Several times, but why not one more? ;-)

In CONFIG_PREEMPT_NONE=y kernels, which are heavily used, and for which
the proposed kfree_rcu() and later call_rcu() optimizations are quite
important, there is no way to tell at runtime whether or you are in
atomic raw context.

> > > 2. Adding a GFP_ flag.
> >
> > Michal does not like the restriction for !RT kernels and tries to
> > avoid the introduction of a new allocation mode.
>
> Like above, I tend to be with Michal on this, just wrap the actual
> allocation in CONFIG_PREEMPT_RT, the code needs to handle a NULL pointer
> there anyway.

That disables the optimization in the CONFIG_PREEMPT_NONE=y case,
where it really is needed.

> > > 3. Reusing existing GFP_ flags/values/whatever to communicate
> > > the raw-context information that was to be communicated by
> > > the new GFP_ flag.
> > >
> > > 4. Making lockdep forgive acquiring spinlocks while holding
> > > raw spinlocks, but only in CONFIG_PREEMPT_NONE=y kernels.
>
> Uhh, !CONFIG_PREEMPT_RT, the rest is 'fine'.

I would be OK with either. In CONFIG_PREEMPT_NONE=n kernels, the
kfree_rcu() code could use preemptible() to determine whether it was safe
to invoke the allocator. The code in kfree_rcu() might look like this:

mem = NULL;
if (IS_ENABLED(CONFIG_PREEMPT_NONE) || preemptible())
mem = __get_free_page(...);

Is your point is that the usual mistakes would then be caught by the
usual testing on CONFIG_PREEMPT_NONE=n kernels?

> > These are not seperate of each other as #3 requires #4. The most
> > horrible solution IMO from a technical POV as it proliferates
> > inconsistency for no good reaosn.
> >
> > Aside of that it'd be solving a problem which does not exist simply
> > because kfree_rcu() does not depend on it and we really don't want to
> > set precedence and encourage the (ab)use of this in any way.
>
> My preferred solution is 1, if you want to use an allocator, you simply
> don't get to play under raw_spinlock_t.
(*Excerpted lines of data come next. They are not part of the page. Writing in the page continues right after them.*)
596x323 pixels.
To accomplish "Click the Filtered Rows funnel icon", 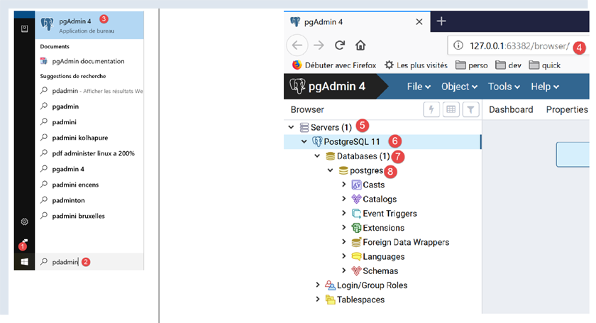I will pos(471,109).
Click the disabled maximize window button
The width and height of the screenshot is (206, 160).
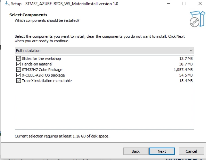point(184,3)
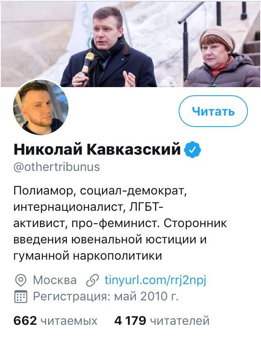Click the Читать follow button

point(213,111)
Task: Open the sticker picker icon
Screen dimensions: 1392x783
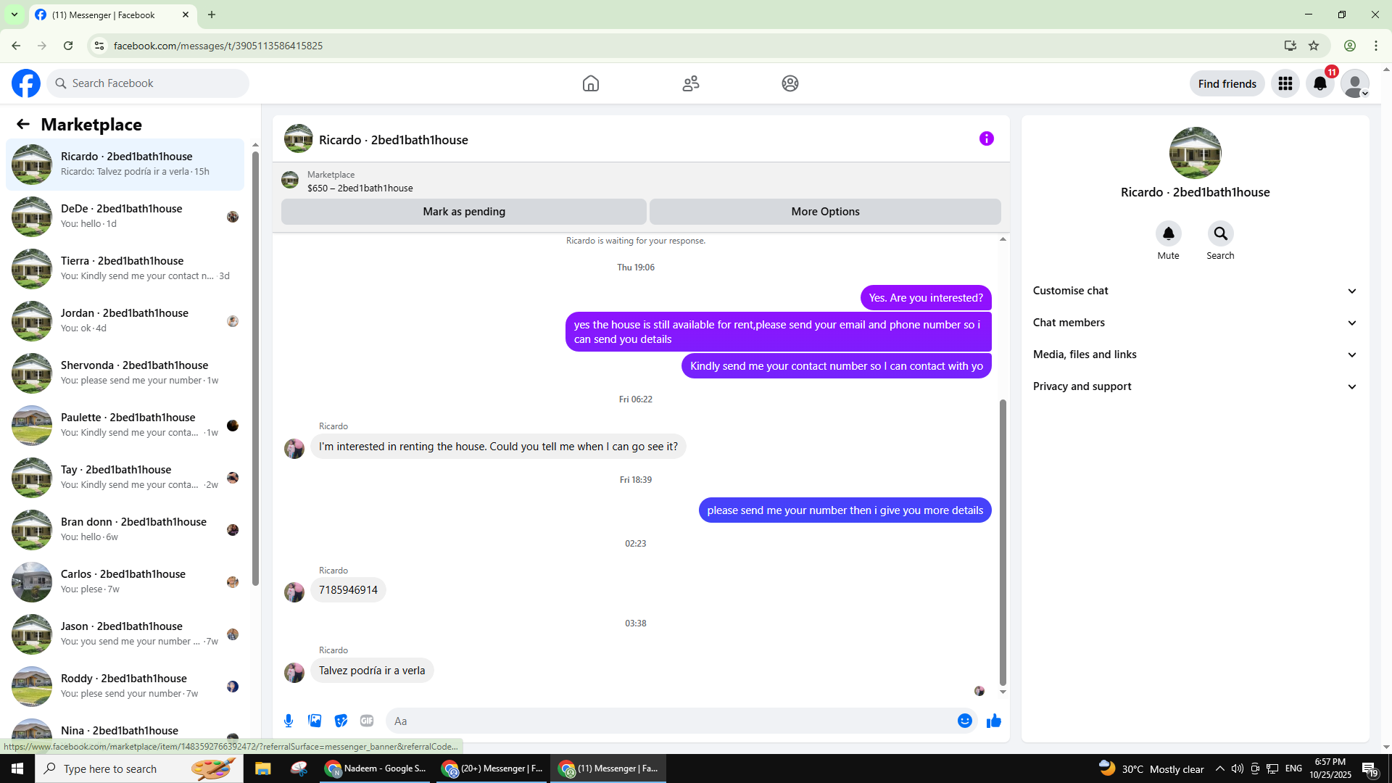Action: (341, 721)
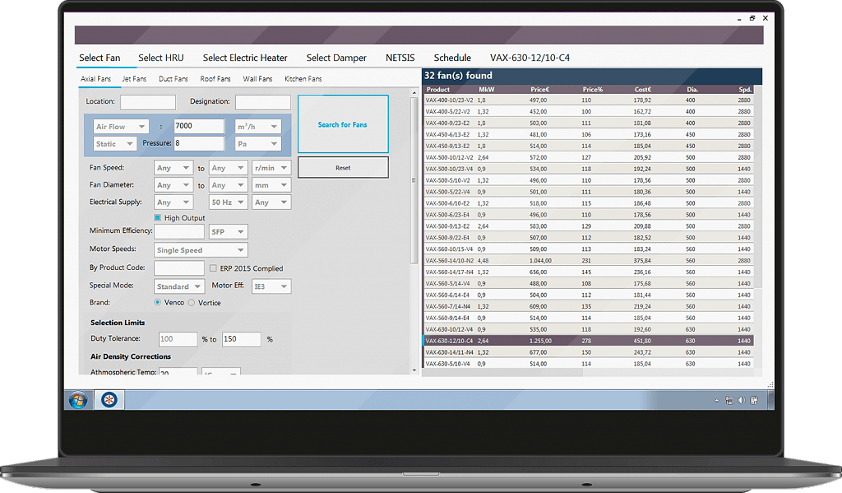Viewport: 842px width, 493px height.
Task: Expand the Air Flow type dropdown
Action: point(120,127)
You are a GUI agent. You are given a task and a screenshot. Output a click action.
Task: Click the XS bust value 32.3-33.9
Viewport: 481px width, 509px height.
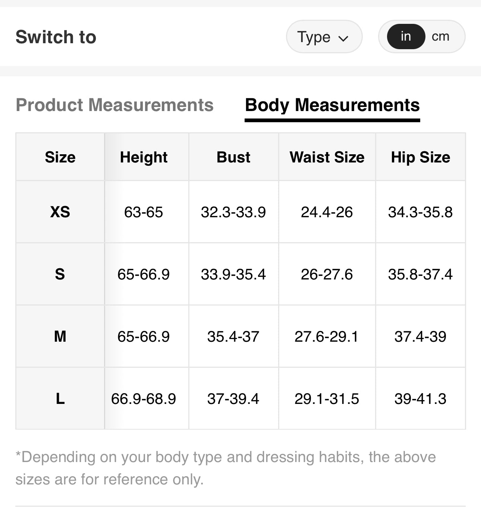point(233,212)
And from a quick grep, most
> kfree_rcu() users are not under raw_spinlock_t context.

There is at least one on its way in, but more to the point, we will
need to apply this same optimization to call_rcu(), which is used in
raw atomic context, including from hardirq handlers.

> This here sounds like someone who wants to have his cake and eat it too.

Just looking for a non-negative sized slice of cake, actually!

> I'll try and think about a lockdep annotation that isn't utter crap, but
> that's probably next week, I need this heat to end and get a few nights
> sleep, I'm an utter wreck atm.

Again, here is hoping for cooler weather!

Thanx, Paul